Alejandro Davidovich Fokina, né en 1999, est le deuxième plus jeune joueur espagnol du Top 100 derrière Carlos Alcaraz. Le natif de Malaga a explosé aux yeux du monde en 2021 lorsqu’il a atteint son premier quart de finale en Masters 1000 à Monte-Carlo, après avoir notamment battu son premier Top 10, Matteo Berrettini

Il a ensuite enchaîné avec son premier quart de finale en Grand Chelem, à Roland-Garros, où il s’est incliné face à Alexander Zverev. Malgré ces bons résultats, Alejandro Davidovich Fokina n’a pas encore disputer de finale sur le circuit ATP. En 2022, il peine à être régulier malgré son quart de finale à Doha.

Dans Major Talk, le grand format d’entretiens mené par Alizé Lim, l’Espagnol de 22 ans s’est confié avec émotions sur les sacrifices de ses parents pour qu’il puisse poursuivre son rêve de devenir joueur de tennis professionnel. Il évoque également les difficultés qu’il rencontre sur le plan mental et qui l’empêchent d’avancer dans sa carrière, ainsi que ses objectifs à moyen et long terme.

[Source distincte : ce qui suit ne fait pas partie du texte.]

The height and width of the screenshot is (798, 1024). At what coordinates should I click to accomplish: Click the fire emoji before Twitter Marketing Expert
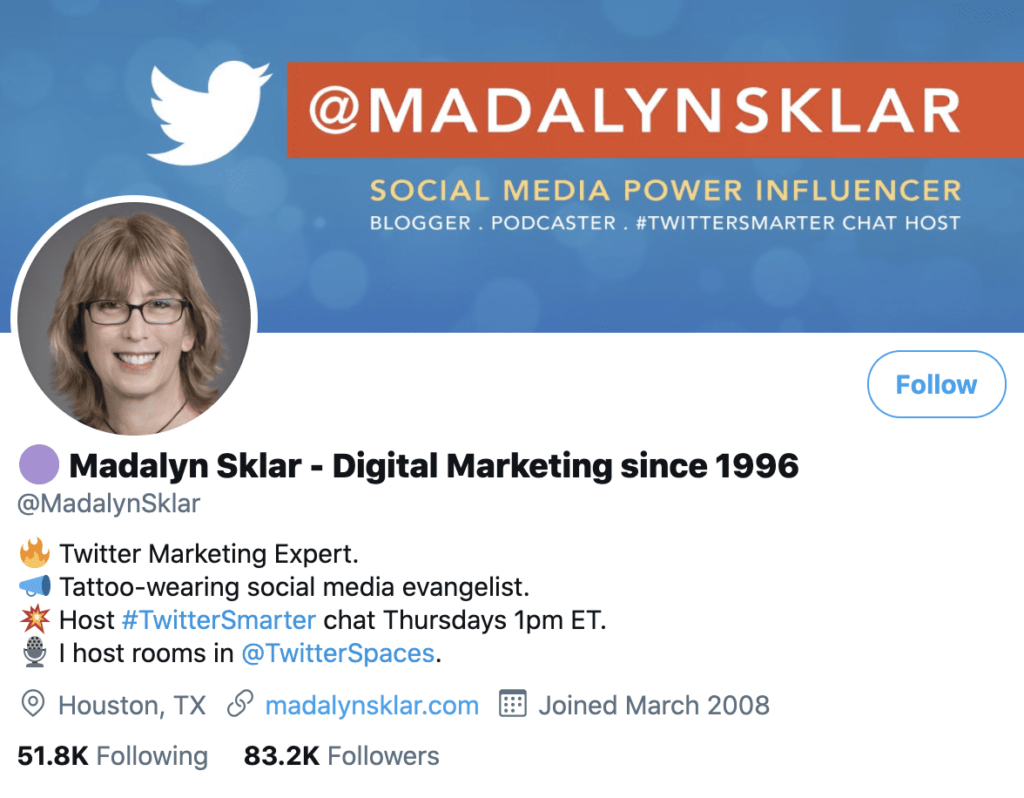(x=33, y=553)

Alejandro Davidovich Fokina, Open d’Australie 2022 – © AI / Reuters / Panoramic

Les moments clés de Major Talk :

  • 1’ : Alejandro Davidovich Fokina explique que sa mère est Russe et son père Suédois. C’est ce dernier qui l’a initié au tennis lorsqu’il avait deux ans. 
  • 1’20 : Il a commencé à réaliser qu’il voulait devenir professionnel il y a deux ans, lorsqu’il avait 20 ans. Après de bons résultats en Challenger et sur le circuit ATP, il a su qu’il fallait qu’il persévère. 
  • 2’55 : Son coach, Jorge Aguirre, est espagnol est représente beaucoup pour Alejandro Davidovich Fokina. Ce dernier le connaît depuis qu’il a 11 ans. « Il est comme un père pour moi. »
  • 5’30 : Sur l’aspect mental, l’Espagnol admet avoir pris du retard par rapport aux autres joueurs. Il n’a pas encore franchi ce cap pour aller au bout de son potentiel. 
  • 7’10 : Alejandro Davidovich Fokina est né en Espagne et a reçu une éducation espagnole à l’école. Mais chez lui, ses parents l’ont élevé avec une mentalité russe (la nationalité de sa mère). Il explique qu’il était donc un peu perdu quand il était petit. 
  • 7 ’30 : Le joueur préféré de l’Espagnol est Roger Federer. Il aimerait lui parler un jour car il estime que le Suisse avait le même caractère que lui quand il était jeune. Il voudrait comprendre comment il a passé ce cap. 
  • 8’30 : Il espère que dans deux ou trois ans, lorsque les joueurs espagnols vieillissants prendront leur retraite, Carlos Alcaraz et lui seront les mieux classés. 
  • 9’15 : Pour lui, Carlos Alcaraz “sera vainqueur d’un tournoi du Grand Chelem” un jour. 
  • 9’25 : Alejandro Davidovich Fokina veut devenir numéro un mondial et gagner des Grands Chelems. Il veut surtout prendre du plaisir sur le court. 
  • 11’30 : Depuis qu’il joue chez les juniors, son mental lui joue des tours et fait qu’il est très irréguliers pendant certaines périodes. Ça a été le cas après Roland-Garros 2021. 
  • 13’ : Il adore jouer sur gazon et surtout pouvoir exprimer sa folie. Il raconte avoir notamment passer un peu de temps à l’entraînement à faire des plongeons lors de son premier Wimbledon.
  • 14’20 : Le prochain objectif du joueur espagnol est de faire son entrée dans le Top 20 et de mieux « comprendre le jeu ». 
  • 15’20 : Alejandro Davidovich Fokina avoue avoir pleuré lorsque Roger Federer a perdu à l’Open d’Australie en 2009 et a versé des larmes lors de la remise des trophées. 
  • 16’ : L’Espagnol explique la difficulté que représente le tennis, surtout pour un jeune joueur quand il doit faire face aux dépenses et que sa famille ne peut pas l’aider. 
  • 16’30 : Très ému, Alejandro Davidovich Fokina explique que ses parents ont fait beaucoup de sacrifice pour qu’il puisse continuer à jouer au tennis et payer les tournois. “Je dois tout à mon père et à ma mère.”